Please set out every line of the material below as a numbered list, skipping blank lines and leaving out the pictures.

◆ DATA TO PROCESS ◆

________________________________________

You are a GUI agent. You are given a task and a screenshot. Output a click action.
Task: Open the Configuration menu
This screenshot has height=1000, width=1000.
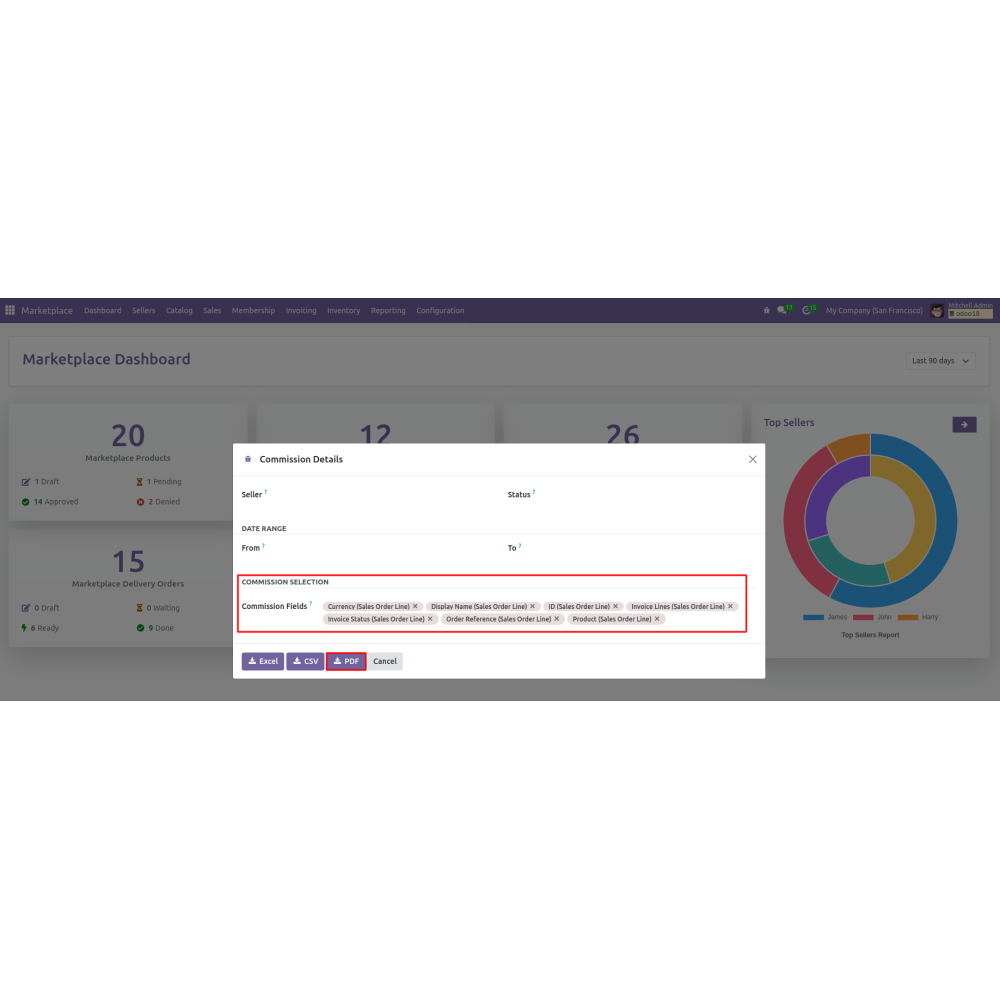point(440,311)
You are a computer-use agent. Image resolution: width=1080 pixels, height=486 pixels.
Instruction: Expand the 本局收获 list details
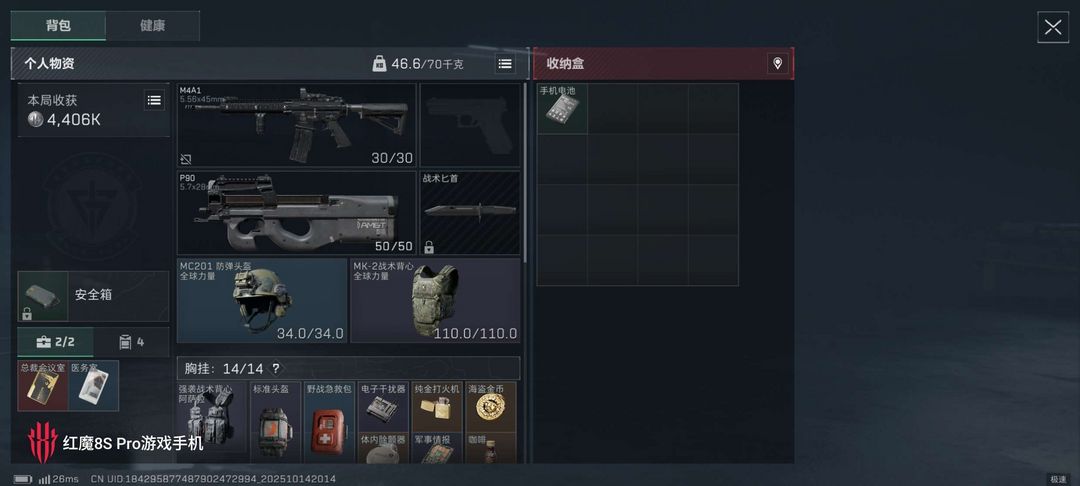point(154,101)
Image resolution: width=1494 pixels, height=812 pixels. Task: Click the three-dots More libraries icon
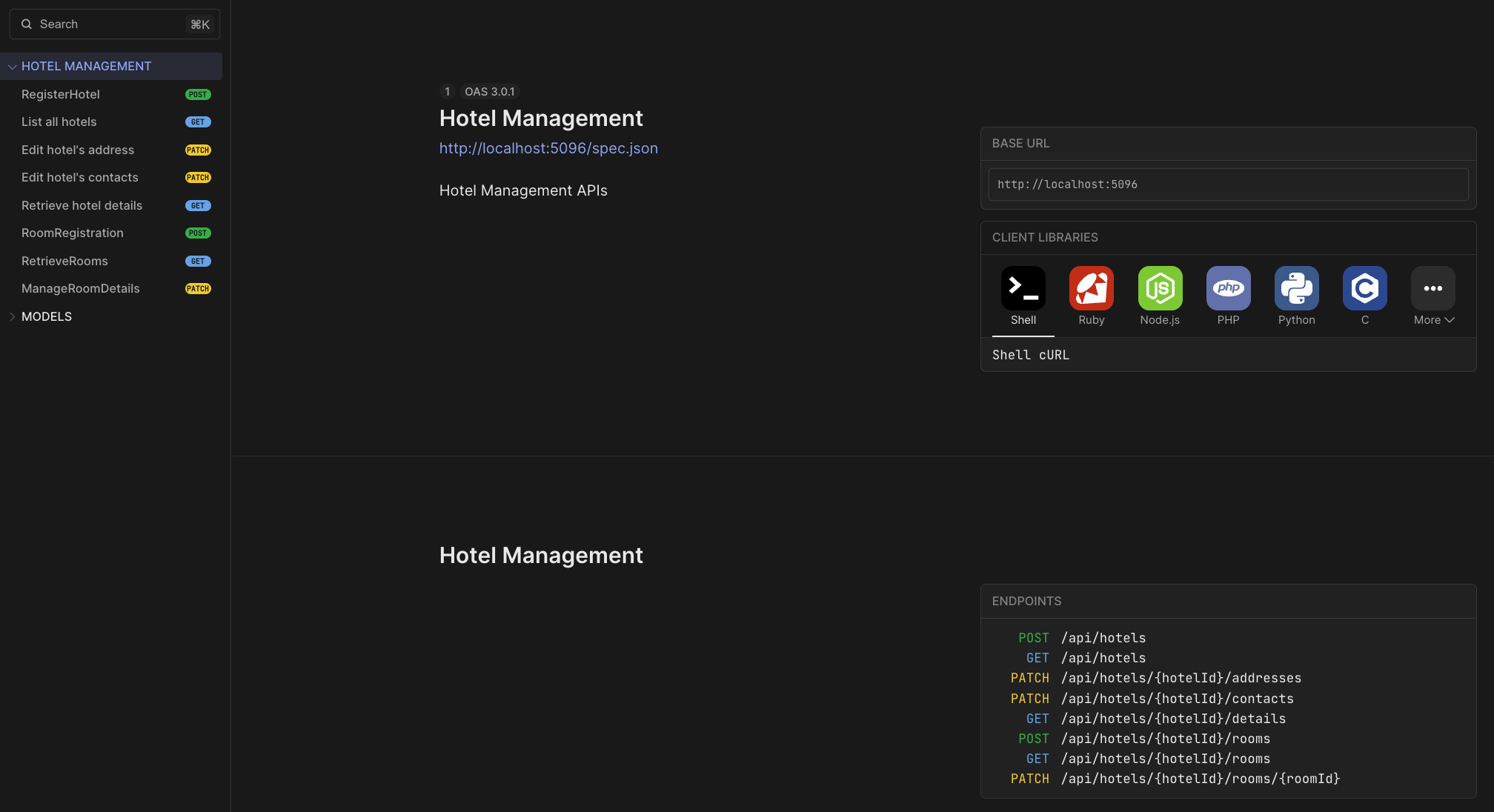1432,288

________________________________________

◆ RESULT OF THIS EXERCISE ◆
1. You are a GUI agent. You are given a task and a screenshot. Output a click action.
2. Task: Open the Configuration menu
3. This screenshot has height=1000, width=1000.
4. point(440,311)
5. You are a computer-use agent. Image resolution: width=1080 pixels, height=486 pixels.
6. Instruction: Expand the 本局收获 list details
7. point(154,101)
8. Image resolution: width=1494 pixels, height=812 pixels. Task: Click the three-dots More libraries icon
9. 1432,288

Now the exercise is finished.